Ruth Gruber, an American journalist who escorted 1,000 Jewish Holocaust refugees from Europe to the United States, has died. She was 105.

Gruber died Thursday in her Manhattan home, The Washington Post reported.

She was known for her 1944 journey from Italy to New York aboard a ship carrying refugees from concentration camps.

Despite the risk of sailing on waters patrolled by German submarines, then-Interior Secretary Harold Ickes appointed Gruber to travel with the refugees to “hold their hand,” as she recalled him telling her in “Inside of Time,” a book she wrote about that journey.

Aboard the ship, the refugees, some of them too old to walk, called Gruber, then 32, “Mother Ruth,” according to the Post’s obituary of her. Fluent in German and Yiddish, she organized English lessons, cared for the seasick and taught at least one refugee her first English song — “You Are My Sunshine” — the Boston Globe reported.

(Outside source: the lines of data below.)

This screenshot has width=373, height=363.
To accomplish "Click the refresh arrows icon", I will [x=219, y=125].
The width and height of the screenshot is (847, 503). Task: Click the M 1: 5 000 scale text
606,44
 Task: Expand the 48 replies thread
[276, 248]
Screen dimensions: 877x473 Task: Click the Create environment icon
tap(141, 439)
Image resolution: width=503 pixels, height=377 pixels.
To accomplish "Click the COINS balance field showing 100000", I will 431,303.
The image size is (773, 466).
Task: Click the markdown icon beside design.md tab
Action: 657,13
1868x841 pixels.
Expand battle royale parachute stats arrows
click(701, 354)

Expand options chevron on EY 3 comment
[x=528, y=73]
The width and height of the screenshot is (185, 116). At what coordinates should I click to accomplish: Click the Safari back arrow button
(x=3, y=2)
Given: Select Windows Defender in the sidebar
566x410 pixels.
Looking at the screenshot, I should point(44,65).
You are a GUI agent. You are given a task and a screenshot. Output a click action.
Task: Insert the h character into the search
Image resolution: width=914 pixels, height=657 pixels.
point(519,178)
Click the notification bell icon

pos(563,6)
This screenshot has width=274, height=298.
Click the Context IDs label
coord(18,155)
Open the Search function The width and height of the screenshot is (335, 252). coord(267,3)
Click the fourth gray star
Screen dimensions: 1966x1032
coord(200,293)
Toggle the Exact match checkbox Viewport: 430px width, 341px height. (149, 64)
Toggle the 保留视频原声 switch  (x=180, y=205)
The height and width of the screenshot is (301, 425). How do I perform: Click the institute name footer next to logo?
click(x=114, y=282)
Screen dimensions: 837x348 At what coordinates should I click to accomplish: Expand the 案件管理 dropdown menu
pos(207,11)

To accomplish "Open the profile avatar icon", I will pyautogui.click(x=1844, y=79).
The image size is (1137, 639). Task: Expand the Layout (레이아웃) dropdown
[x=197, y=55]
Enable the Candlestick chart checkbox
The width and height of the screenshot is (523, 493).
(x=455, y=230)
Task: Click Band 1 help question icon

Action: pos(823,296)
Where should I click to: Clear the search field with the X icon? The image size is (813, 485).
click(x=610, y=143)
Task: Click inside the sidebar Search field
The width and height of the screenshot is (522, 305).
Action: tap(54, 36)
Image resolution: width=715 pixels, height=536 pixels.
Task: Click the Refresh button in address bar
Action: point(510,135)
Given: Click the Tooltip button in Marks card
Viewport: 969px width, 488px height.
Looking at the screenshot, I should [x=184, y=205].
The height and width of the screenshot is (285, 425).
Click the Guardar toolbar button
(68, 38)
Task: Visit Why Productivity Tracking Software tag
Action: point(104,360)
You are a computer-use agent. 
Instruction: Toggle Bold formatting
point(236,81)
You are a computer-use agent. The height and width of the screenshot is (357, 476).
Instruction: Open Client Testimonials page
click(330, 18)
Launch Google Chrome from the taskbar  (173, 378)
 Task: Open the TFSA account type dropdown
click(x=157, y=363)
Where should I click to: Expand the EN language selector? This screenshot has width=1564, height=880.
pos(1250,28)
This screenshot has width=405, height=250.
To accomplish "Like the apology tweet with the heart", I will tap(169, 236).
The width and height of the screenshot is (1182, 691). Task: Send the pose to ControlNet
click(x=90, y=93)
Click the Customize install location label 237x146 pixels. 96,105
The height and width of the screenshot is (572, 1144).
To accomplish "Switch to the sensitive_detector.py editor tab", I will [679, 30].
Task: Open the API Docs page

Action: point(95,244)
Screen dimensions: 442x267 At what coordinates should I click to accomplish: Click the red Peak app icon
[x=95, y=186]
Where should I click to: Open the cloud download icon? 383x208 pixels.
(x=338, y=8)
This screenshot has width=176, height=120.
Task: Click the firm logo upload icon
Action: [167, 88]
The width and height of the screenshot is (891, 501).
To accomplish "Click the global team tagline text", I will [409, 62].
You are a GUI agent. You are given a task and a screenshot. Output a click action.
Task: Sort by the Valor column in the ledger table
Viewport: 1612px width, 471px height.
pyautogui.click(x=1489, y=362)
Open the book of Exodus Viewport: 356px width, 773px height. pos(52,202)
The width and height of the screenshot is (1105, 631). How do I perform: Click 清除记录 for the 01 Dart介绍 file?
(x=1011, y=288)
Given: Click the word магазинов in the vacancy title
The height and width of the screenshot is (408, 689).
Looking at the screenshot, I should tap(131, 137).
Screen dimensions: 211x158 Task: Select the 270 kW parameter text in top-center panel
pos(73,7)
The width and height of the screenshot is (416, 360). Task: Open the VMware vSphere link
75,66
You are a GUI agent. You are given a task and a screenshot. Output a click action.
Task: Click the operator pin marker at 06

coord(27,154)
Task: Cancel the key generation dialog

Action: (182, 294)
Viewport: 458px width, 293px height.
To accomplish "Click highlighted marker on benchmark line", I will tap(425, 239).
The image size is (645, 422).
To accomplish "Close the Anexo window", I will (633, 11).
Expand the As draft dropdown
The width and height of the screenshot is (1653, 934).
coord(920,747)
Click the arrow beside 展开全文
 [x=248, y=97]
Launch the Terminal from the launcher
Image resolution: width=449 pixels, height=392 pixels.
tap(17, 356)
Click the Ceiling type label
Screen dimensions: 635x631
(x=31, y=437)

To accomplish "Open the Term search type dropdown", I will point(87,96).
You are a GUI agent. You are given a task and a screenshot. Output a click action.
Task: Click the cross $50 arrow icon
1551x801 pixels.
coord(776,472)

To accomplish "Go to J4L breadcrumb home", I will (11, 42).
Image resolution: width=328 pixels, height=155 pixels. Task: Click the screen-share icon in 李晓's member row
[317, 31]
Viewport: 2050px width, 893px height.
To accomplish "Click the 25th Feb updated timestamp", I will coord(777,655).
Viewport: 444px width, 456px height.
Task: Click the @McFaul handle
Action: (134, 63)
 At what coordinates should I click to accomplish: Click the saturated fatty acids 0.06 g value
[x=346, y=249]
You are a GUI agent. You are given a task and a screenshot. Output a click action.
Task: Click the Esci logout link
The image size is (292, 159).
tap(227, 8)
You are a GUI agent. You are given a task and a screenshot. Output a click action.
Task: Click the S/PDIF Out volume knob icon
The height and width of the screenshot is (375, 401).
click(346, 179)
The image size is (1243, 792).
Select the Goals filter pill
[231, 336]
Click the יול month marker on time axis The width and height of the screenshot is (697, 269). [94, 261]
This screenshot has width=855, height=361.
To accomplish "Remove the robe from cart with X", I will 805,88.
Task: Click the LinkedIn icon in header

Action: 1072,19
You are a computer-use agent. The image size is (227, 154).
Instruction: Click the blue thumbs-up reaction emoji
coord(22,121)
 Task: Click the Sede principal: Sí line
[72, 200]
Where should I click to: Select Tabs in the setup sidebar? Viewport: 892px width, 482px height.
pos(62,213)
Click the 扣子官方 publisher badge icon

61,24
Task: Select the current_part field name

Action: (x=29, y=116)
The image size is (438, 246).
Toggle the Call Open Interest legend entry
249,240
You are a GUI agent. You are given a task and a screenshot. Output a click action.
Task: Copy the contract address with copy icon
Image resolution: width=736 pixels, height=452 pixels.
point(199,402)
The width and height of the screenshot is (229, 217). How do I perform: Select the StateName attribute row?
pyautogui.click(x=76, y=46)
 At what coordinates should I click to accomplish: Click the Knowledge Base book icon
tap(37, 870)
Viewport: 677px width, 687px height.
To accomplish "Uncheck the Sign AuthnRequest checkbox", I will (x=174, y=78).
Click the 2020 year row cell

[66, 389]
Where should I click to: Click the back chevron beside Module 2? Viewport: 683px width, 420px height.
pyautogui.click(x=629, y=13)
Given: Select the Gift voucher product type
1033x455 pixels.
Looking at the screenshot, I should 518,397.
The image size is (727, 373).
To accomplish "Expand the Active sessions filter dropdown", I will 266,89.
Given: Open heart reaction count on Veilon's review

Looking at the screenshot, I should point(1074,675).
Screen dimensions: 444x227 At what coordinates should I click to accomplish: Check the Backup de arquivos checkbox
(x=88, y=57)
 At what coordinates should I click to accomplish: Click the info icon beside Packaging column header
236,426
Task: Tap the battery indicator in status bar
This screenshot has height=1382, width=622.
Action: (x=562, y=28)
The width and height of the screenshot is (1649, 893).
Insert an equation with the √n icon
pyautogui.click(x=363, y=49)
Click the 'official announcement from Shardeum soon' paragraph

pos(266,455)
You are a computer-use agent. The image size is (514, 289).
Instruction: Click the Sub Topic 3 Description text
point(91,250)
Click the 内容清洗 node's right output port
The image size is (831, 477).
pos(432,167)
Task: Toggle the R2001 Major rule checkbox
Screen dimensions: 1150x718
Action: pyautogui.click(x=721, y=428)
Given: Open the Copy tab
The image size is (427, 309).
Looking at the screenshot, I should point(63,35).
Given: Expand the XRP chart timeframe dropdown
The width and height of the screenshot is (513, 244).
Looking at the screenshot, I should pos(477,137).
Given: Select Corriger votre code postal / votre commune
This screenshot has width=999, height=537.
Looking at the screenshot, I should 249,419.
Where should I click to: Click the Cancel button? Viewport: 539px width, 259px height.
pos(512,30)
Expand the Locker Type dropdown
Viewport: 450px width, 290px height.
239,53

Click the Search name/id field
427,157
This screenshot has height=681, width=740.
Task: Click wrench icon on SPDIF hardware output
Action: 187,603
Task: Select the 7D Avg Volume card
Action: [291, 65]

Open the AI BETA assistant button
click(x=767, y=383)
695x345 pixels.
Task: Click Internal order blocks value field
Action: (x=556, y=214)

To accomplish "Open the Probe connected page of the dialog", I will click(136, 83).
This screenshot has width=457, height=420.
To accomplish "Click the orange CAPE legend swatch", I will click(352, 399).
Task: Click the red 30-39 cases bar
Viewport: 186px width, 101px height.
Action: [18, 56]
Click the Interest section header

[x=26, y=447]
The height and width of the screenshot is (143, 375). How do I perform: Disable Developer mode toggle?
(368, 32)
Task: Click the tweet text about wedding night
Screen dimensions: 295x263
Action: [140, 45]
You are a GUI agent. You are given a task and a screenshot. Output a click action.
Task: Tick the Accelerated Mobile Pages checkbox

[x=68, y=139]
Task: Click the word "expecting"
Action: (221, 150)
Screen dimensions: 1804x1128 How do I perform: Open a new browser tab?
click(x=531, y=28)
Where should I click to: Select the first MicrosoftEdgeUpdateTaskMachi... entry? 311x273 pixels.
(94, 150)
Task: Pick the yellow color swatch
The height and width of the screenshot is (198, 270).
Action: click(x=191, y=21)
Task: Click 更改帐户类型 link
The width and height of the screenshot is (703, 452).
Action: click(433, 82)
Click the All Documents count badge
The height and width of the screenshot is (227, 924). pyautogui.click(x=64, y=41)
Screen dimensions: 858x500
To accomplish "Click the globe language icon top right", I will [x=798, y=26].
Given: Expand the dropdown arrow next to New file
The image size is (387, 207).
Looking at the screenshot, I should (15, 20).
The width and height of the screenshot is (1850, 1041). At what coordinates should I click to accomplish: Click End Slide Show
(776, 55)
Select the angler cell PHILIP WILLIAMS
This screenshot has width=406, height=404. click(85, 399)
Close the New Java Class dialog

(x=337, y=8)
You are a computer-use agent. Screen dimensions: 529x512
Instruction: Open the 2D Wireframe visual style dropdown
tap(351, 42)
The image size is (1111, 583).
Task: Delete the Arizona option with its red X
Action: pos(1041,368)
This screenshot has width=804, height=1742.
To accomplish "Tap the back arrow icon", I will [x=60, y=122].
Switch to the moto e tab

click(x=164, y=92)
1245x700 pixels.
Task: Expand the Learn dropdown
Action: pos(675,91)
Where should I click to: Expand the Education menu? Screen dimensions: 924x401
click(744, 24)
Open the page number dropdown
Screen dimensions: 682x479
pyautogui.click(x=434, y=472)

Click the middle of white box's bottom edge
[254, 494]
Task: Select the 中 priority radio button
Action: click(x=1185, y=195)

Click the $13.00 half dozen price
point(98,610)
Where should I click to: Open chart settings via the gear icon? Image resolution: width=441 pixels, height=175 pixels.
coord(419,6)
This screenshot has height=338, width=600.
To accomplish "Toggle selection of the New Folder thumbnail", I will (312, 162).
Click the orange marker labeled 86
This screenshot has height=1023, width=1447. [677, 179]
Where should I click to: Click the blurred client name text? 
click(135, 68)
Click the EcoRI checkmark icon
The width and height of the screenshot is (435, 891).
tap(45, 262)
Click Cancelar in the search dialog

Together they made the two-week journey without attack, and the refugees arrived in the United States “safe beyond their most roseate dreams,” according to a New York Times account at the time.

Until the end of her life, Gruber remained convinced that the United States could have saved many more refugees.

Gruber worked as a photographer and reporter for the New York Herald Tribune in 1947, when she became the first Western journalist to visit the Soviet Arctic and the gulag.

In 1947, she watched as a ship carrying 4,000 Holocaust survivors and displaced persons was turned away from Palestine. She photographed and later chronicled those events in a book that Leon Uris used to write his best-selling novel “Exodus.”

In her 70s, she was the only foreign correspondent to observe Operation Moses, the airlift of Ethiopian Jews to Israel during famine.

Gruber, the daughter of Russian Jewish immigrants who settled in Brooklyn, graduated from high school at 15 and from New York University at 18. After earning a master’s degree in German literature, she went to Germany and, at age 20, earned a doctorate from the University of Cologne with a dissertation on the author Virginia Woolf. The New York Times reported at the time that she was the youngest German doctor of philosophy.